A short time ago, I wrote that I had been enjoying Korean television as I got ready for work in the mornings. A particular show caught my attention and after seeing and becoming completely hooked after a few episodes, I decided to try to find it on the Internet, preferably with English subtitles so I could fully understand it. After plugging in some keywords on Google, I located it on MySoju. Since that day, my life has revolved around 꽃보다 남자 or “Boys Before Flowers.” While I am still trying to analyze the significance of the incredibly popular Korean drama’s title, I know one thing is for certain: this is the best damn TV show I’ve ever seen.
Kim Bum, who plays So Yi–jung, the “Cassanova” of the F4 models for a shoe store. He is sooooo adorable.
Lee Min Ho, aka Gu Jun Pyo, is the face of Etude House, a popular cosmetics store, on posters and TV.
Min Ho again in cardboard cutout form in the window of Dunkin Donuts. He also stars in his own commercial.
Kim Bum on the facade of It’s Skin, another popular cosmetics store.
Kim Doo Young advertises for DK soda at a bus stop in Suyu.
F4 even has contracts with food products, such as this coffee brand.
In any case, I have a huge fat crush on Gu Jun Pyo, played by Lee Min Ho. This week, after seeing my Lee Min Ho cell phone charm (don’t judge me), one of my day students who shares the same love for him brought me pages of stickers of his face as well as trading cards of the other characters. Another student ran up to me and though slightly out of breath she informed me she had very important news: “Teacher, Gu Jun Pyo was at Carribean Bay this weekend! You should go next weekend to look for him!” I even use examples from the show to help the students understand vocabulary words: “Attitude. When Gu Jun Pyo started to like Jan Di, his entire attitude changed. He was no longer so mean to everyone.” “Ooooooohh,” the students reply.
It’s especially fun to talk with the kids and my Korean co-workers about the show- they love that I love it. I’ve also started to convert my friends, and they have quickly become just as obsessed. It’s slightly scary that we squeal like schoolgirls when we talk about the unfolding events and crazy drama on the show. Besides entertainment purposes, watching BBF has been a great way to learn even more about the Korean culture and improve my vocabulary. It’s also pretty cool to see scenes occur in places where I have been: the Seoul Art Museum, the teddy bear museum, Seoul Tower, and the topic of a recent post: the Seoul Zoo. One of the most adorable scenes took place in the zoo and some of the areas in the pictures I posted can been seen here. See the clip.

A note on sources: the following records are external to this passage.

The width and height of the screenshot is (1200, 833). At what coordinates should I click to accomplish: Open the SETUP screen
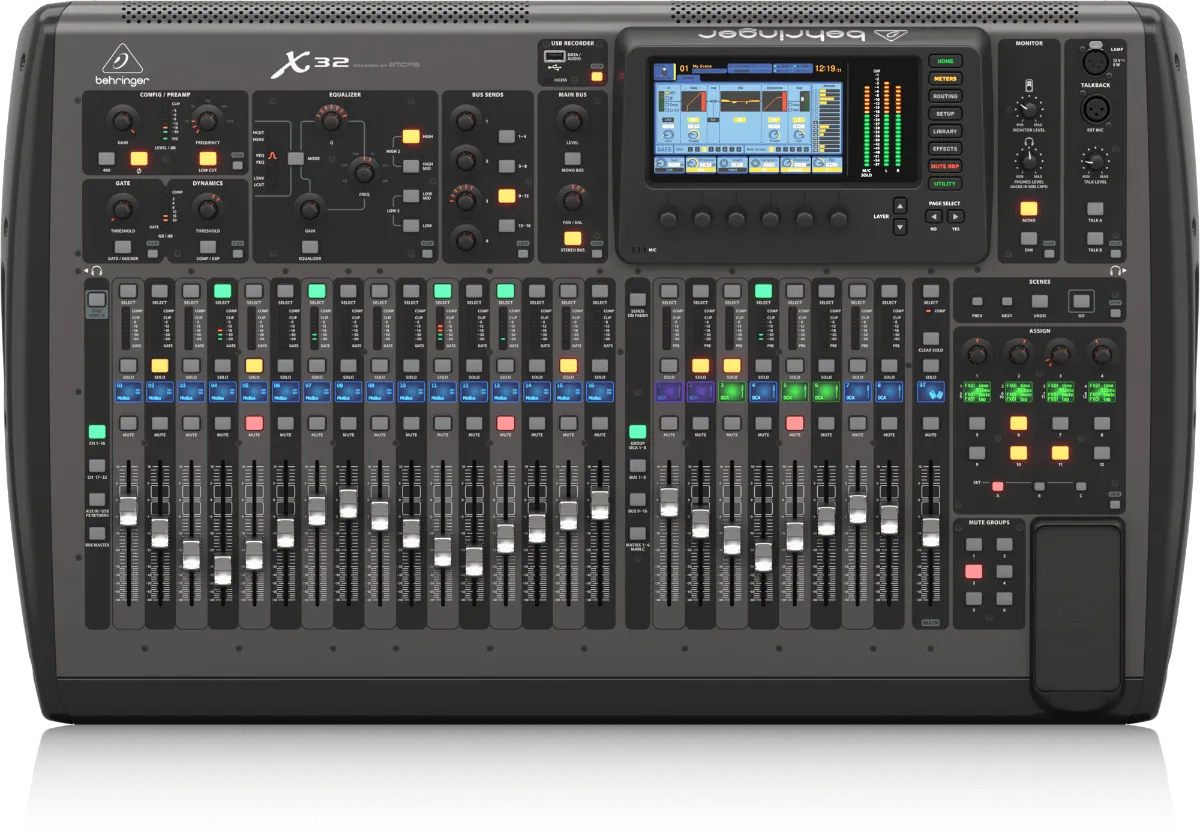click(945, 114)
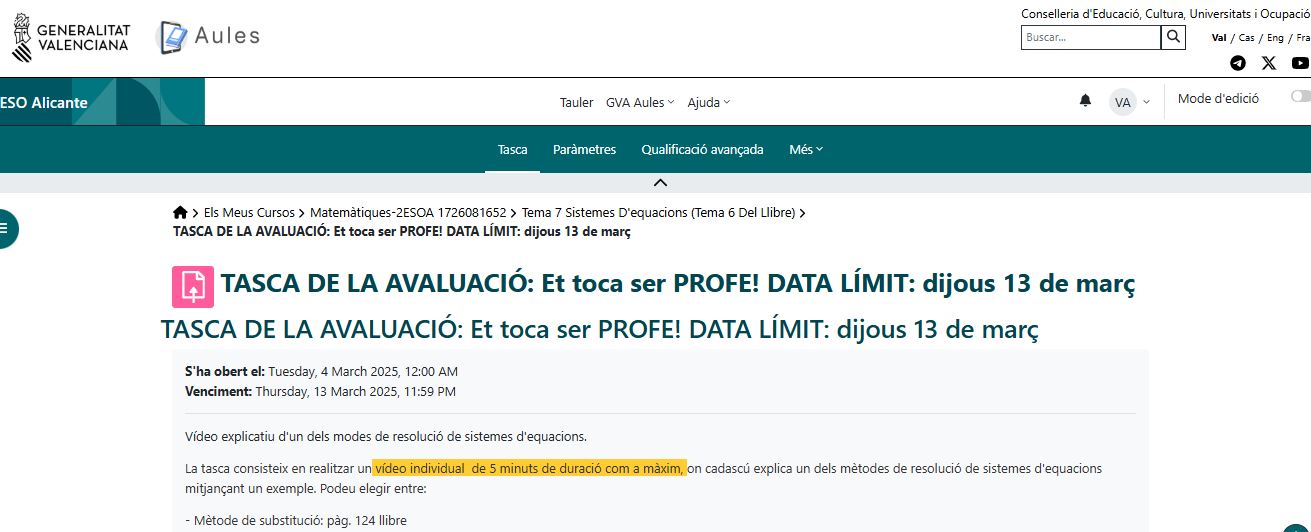Click the home icon in breadcrumb
Screen dimensions: 1311x532
pos(180,212)
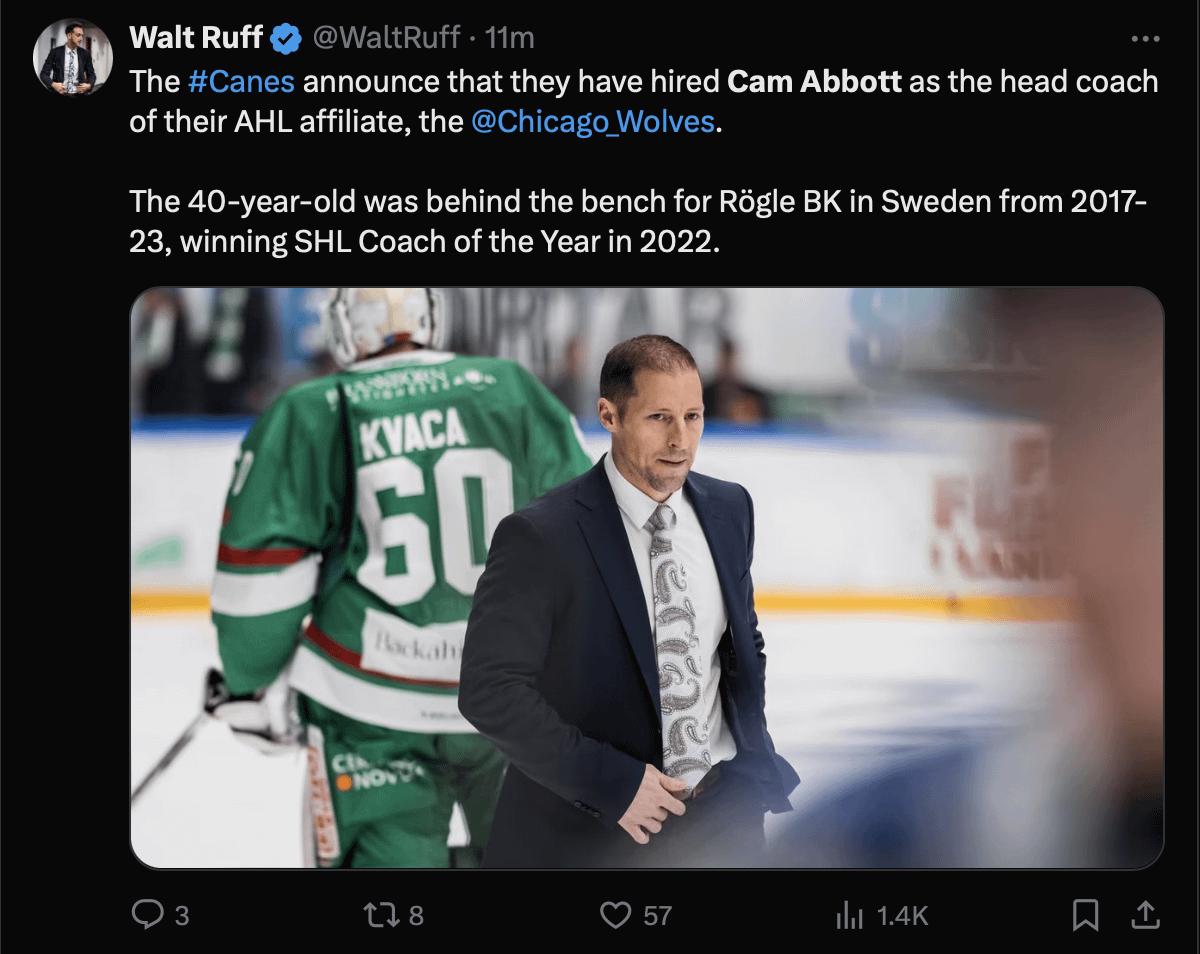The height and width of the screenshot is (954, 1200).
Task: Enlarge the attached hockey coach photo
Action: coord(646,577)
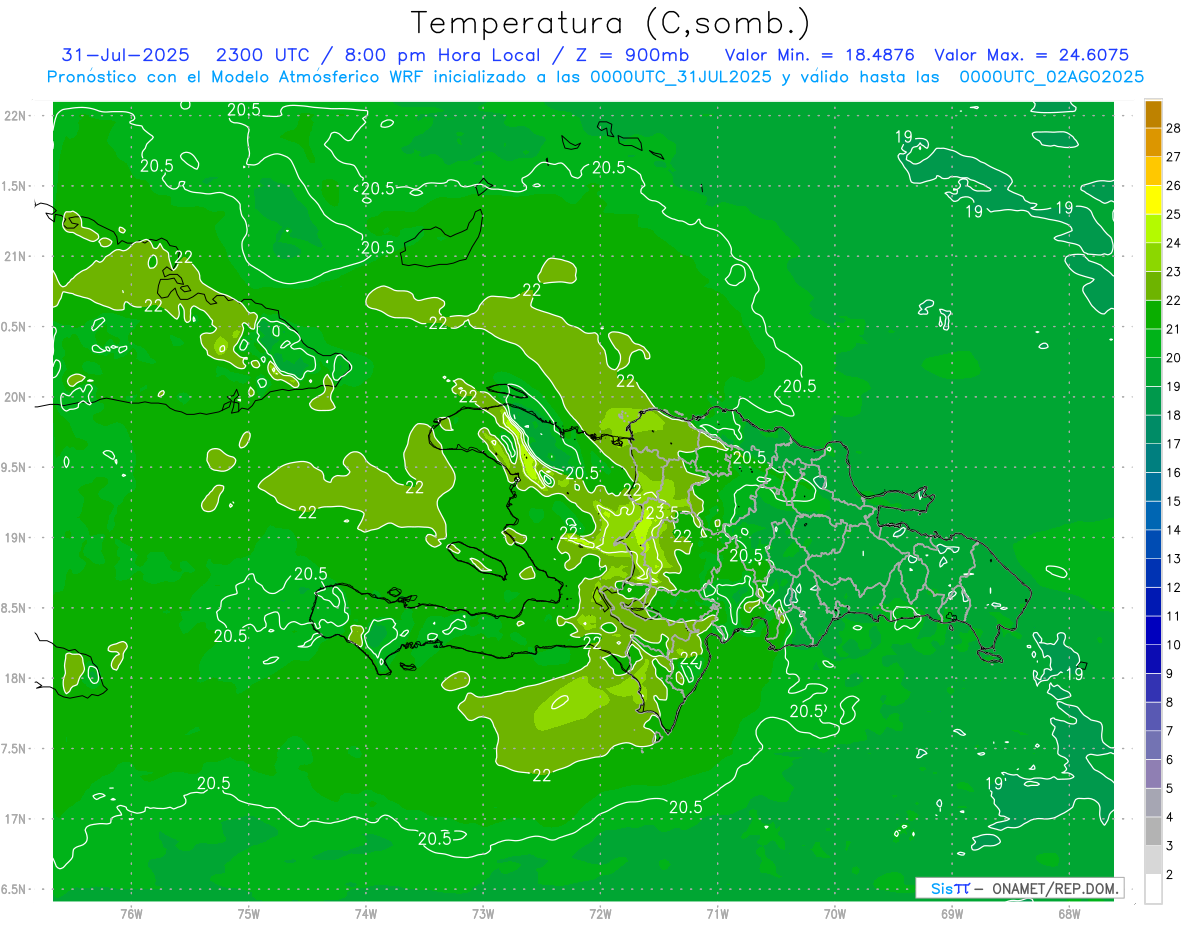The width and height of the screenshot is (1200, 927).
Task: Click the 72W longitude axis label
Action: (600, 913)
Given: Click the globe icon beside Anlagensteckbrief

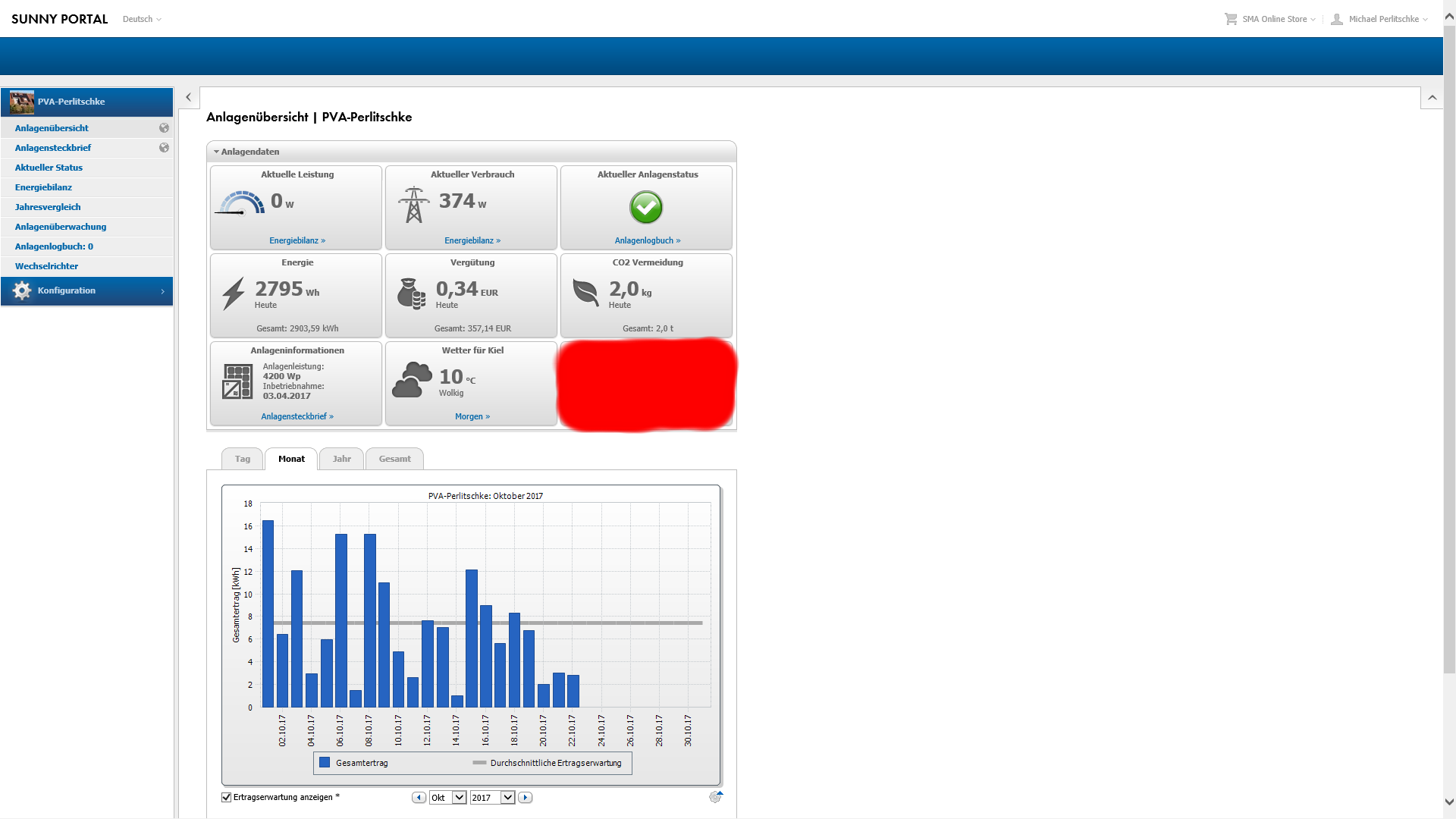Looking at the screenshot, I should [x=164, y=148].
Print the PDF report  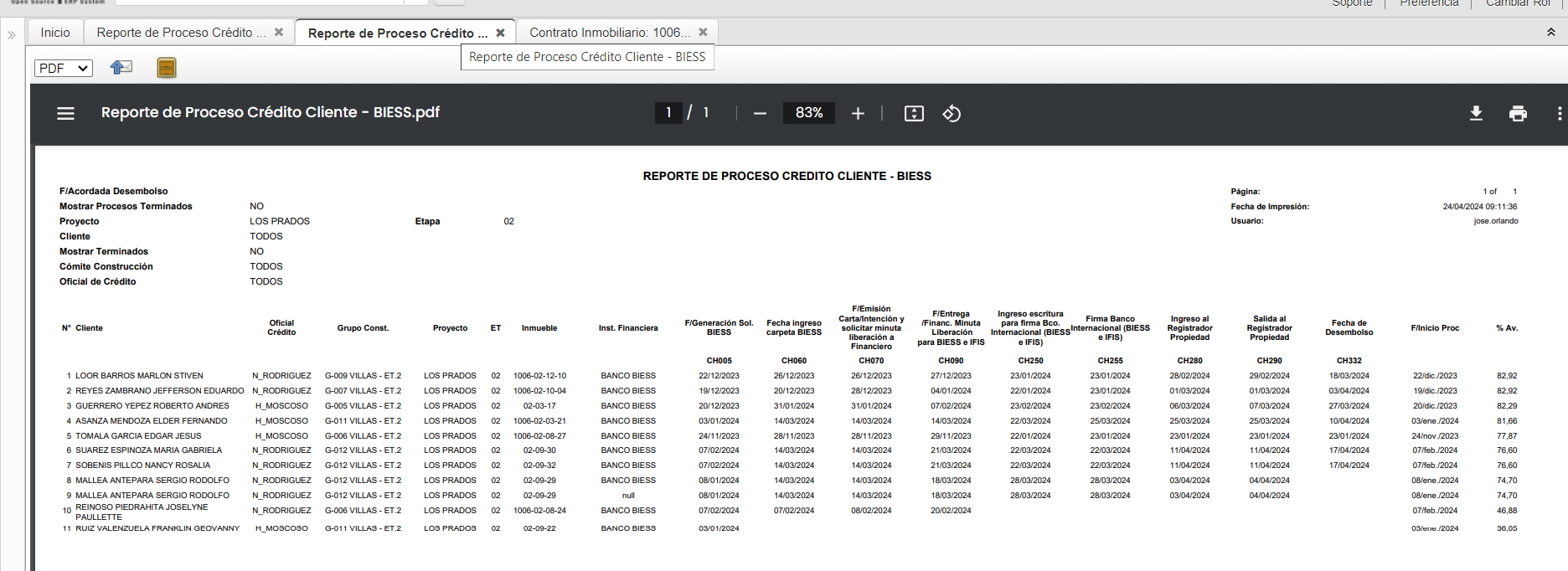1518,113
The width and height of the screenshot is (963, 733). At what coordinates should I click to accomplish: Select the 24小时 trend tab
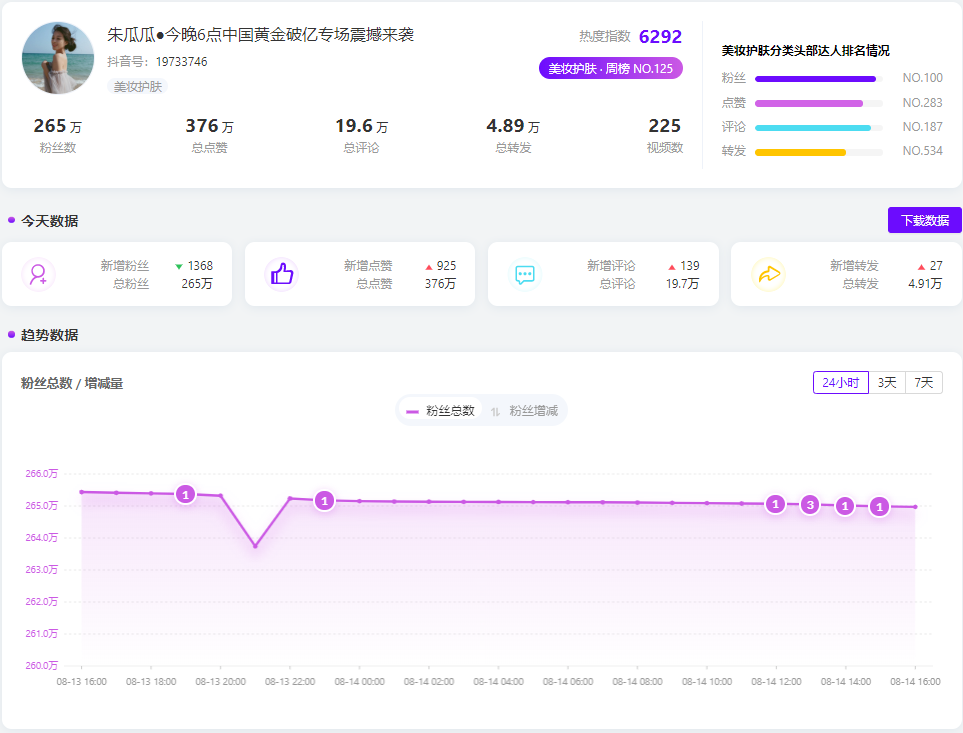click(x=840, y=382)
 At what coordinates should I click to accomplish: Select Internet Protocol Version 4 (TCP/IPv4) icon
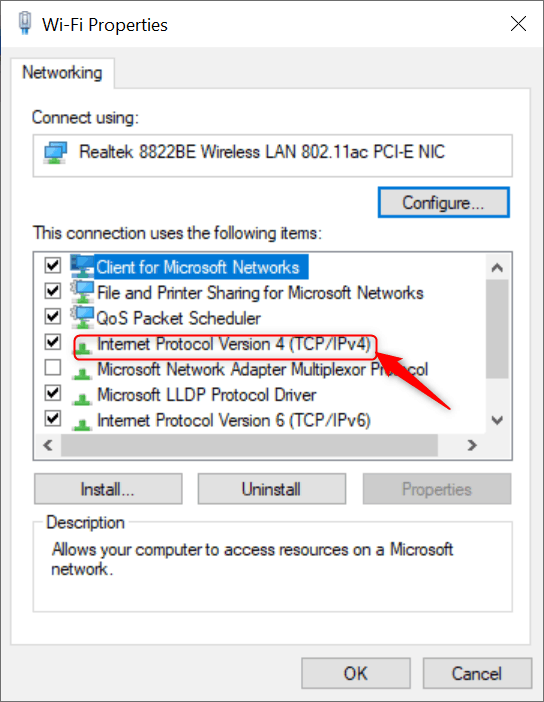coord(82,347)
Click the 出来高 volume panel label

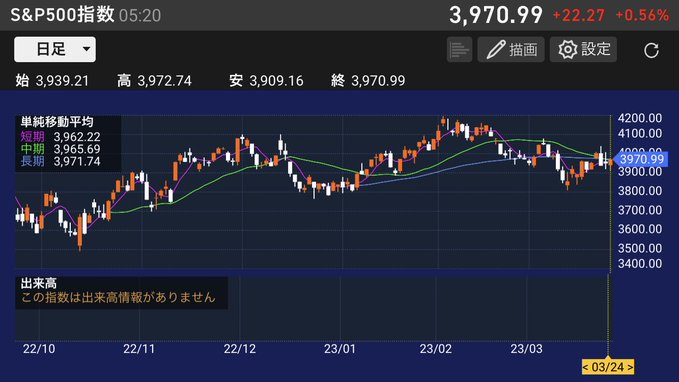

I have finished watching 22 of the 25 episodes. I do not know what I will do with my life when I’ve watched #25. I think the withdrawals will be worse than those I experienced after finishing the Twilight series. In the meantime, I’m looking forward to potentially meeting Kim Doo Young next weekend at the Korean Wave Festival. If this happens, I may, for the first time in a long time, wet my pants.